ALEXANDRIA (January 22) - A dozen prominent Christian, Jewish, and Muslim religious leaders issued a joint declaration here yesterday declaring the killing of innocents a desecration of God's name and defamation of religion.

The three-day gathering, organized by Archbishop of Canterbury George Carey, was billed by Carey and Deputy Foreign Minister Michael Melchior, another driving force behind the conference, as "historic" and "unprecedented."

The declaration, which Carey imbued with weight by calling it the "First Alexandria Declaration of the Religious Leaders of the Holy Land," included a seven-point pledge by the leaders to use their "religious and moral authority to work for an end to the violence and the resumption of the peace process."

The final draft of the declaration was sent to Palestinian Authority Chairman Yasser Arafat yesterday afternoon for his approval before the Palestinians in the delegation signed it.

Although representatives of the three religions signed the document, different clauses in it are open to different interpretations.

For instance, the first clause includes a sentence that reads: "The sanctity and integrity of the holy places must be preserved, and freedom of religious worship must be insured for all."

When Sheikh Abdulsalam Abu-Shkhaidem, mufti of the Palestinian Police, was asked by The Jerusalem Post if this means Jews should be allowed access to the Temple Mount, he replied: "No, no, no. I am not going to pray in the church, I am not going to pray in the synagogue. That is what it means. I pray in my place, and they pray in their place. That means give me access to go to my mosque, and I am not stopping you from going to your church or synagogue."

Reminded that Jews are being stopped from going to the Temple Mount, Shkhaidem said, "They have no right to go there, this is a mosque - the whole Temple Mount."

Regarding whether the Western Wall is also part of the mosque, Shkhaidem - who in the list of delegates handed out at a press conference was referred to as "mufti of the armed forces" - said, "This is another matter, I don't love to talk about it."

Carey, at a press conference at the Alexandria Sheraton to unveil the declaration, said a permanent committee would be set up to work out questions such as those regarding the Temple Mount and the dispute over the construction of the mosque in Nazareth.

Carey sidestepped questions about the issues, saying it is first of all important not to "underestimate the significance of getting such a body together." Secondly, he said, "We are starting out on the journey together. We don't have to do everything in the first 36 hours."

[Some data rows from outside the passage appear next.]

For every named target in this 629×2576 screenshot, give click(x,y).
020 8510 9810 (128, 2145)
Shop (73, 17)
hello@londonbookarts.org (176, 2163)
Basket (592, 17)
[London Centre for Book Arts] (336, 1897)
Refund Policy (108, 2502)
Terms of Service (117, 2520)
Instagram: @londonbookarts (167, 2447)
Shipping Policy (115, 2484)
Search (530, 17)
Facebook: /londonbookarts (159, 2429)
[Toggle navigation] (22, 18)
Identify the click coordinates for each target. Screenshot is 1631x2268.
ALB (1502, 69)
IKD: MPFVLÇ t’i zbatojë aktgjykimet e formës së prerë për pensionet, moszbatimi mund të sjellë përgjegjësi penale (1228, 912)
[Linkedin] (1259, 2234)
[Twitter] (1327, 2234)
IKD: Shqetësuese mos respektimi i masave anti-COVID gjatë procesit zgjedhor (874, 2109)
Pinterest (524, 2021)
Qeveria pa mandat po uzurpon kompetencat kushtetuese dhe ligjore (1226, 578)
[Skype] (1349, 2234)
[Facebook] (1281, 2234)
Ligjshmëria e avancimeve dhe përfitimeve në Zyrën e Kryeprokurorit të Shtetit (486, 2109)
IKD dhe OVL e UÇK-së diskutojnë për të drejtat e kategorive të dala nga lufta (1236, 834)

"Of course, no declaration by religious leaders or anyone else can act as a magic wand, a panacea for all the ills and injustices, the savagery and inhumanity that have scarred and continue to scar the Holy Land," Carey said. "We are realistic people, not naive people. But it is our duty and our desire to do what we can to bring forth good from evil, hope from despair."

Among the Jewish representatives, in addition to Melchior, were Sephardi Chief Rabbi Eliahu Bakshi-Doron, Rabbi Yitzhak Ralbag of the Chief Rabbinical Council, and Rabbi David Rosen, the American Jewish Committee's director of religious affairs.

The Muslim delegation included Sheikh Muhammad Sayyed Tantawi, head of Egypt's Al-Azhar University, the supreme Sunni Muslim religious institution; Sheikh Taysir Tamimi, head of the PA's religious courts, who blasted Israel during a public interreligious forum with the pope two years ago; and Sheikh Tallal Sidr, a minister without portfolio in the PA cabinet.

The Christian representatives included Latin Patriarch of Jerusalem Michel Sabbah, Bishop of Jerusalem Riah Abu el-Assal, and Archbishop Aristichos of the Greek Patriarch.

Melchior, speaking at the press conference, said the gathering brought together "some of the greatest religious leaders of this area" speaking in a language people are not accustomed to hearing.

"For many years we have heard how religion is used to blow people up," Melchior said. "Because of this, many of the leaders have wanted to ignore religion, thinking it is a kind of demon."

Melchior argued, however, that "there cannot be peace between the Palestinians and Israelis if there is not a new language between our religions." The purpose of the conference he said was to begin creating this new language.